Si tratta chiaramente di un approccio scelto di proposito per rendere omaggio al capostipite degli fps e a tutti gli appassionati di vecchia data, e sotto alcuni punti di vista l'operazione nostalgia può dirsi riuscita. Per assurdo a cozzare con il gameplay piacevolmente datato è proprio l'incredibile componente narrativa.
"Il gameplay è gradevole e riesce a intrattenere nonostante una IA migliorabile"
Ritrovarsi a raccogliere elmetti e pacchetti di munizioni mentre ci si muove furtivamente negli orribili corridoi di un lager rompe l'incanto e sono stati diversi i momenti in cui avremmo preferito un approccio più adatto all'esperienza emotiva plasmata dagli sviluppatori.
Al di là del difficile rapporto con la narrazione, comunque, il gameplay di Wolfenstein è gradevole e riesce a intrattenere senza troppi problemi nonostante una IA migliorabile (anche a livello di difficoltà più elevato) e qualche piccolo glitch qua e là (stiamo pur sempre parlando di un titolo Bethesda).
A garantire una marcia in più alla giocabilità è la presenza dei talenti, sbloccabili compiendo azioni specifiche che, in sostanza, tendono ad assecondare e incoraggiare l'approccio preferito di ogni giocatore. A seconda che si prediligano le uccisioni silenziose o l'approccio ad armi spianate (anche una per mano) il gioco sblocca gradualmente abilità utili a rendere sempre più efficace lo stile scelto.

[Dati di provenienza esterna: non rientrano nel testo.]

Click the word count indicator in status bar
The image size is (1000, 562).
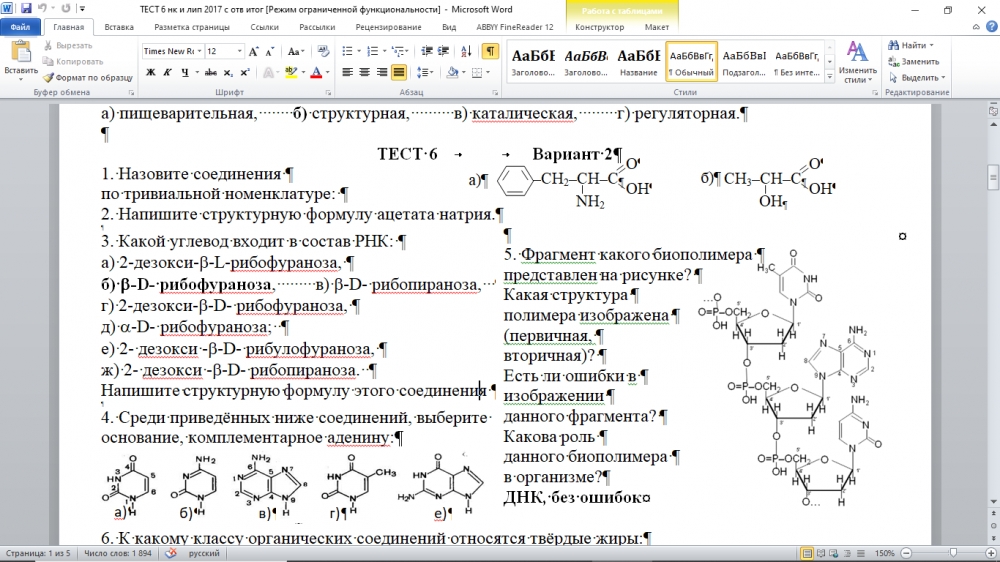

Ai vari talenti sono associati anche gli obiettivi, dettaglio che, insieme al gran numero di collezionabili e alle più classiche stanze segrete da scovare interpretando gli indizi sparsi per i livelli, spingerà i più competitivi a cambiare spesso stile di gioco nel tentativo di accendere tutte le caselle dell'apposito menu.
Sicuramente Wolfenstein: The New Order non è un gioco perfetto, ma mai come in questo caso ci sentiamo di consigliare a chiunque di andare oltre il mero aspetto tecnico per vivere una storia potente racchiusa all'interno di un genere troppo spesso orfano di una componente narrativa all'altezza.
Se volete vivere un'esperienza intensa, toccante e rigorosamente single player, Wolfenstein: The New Order deve far parte della vostra collezione.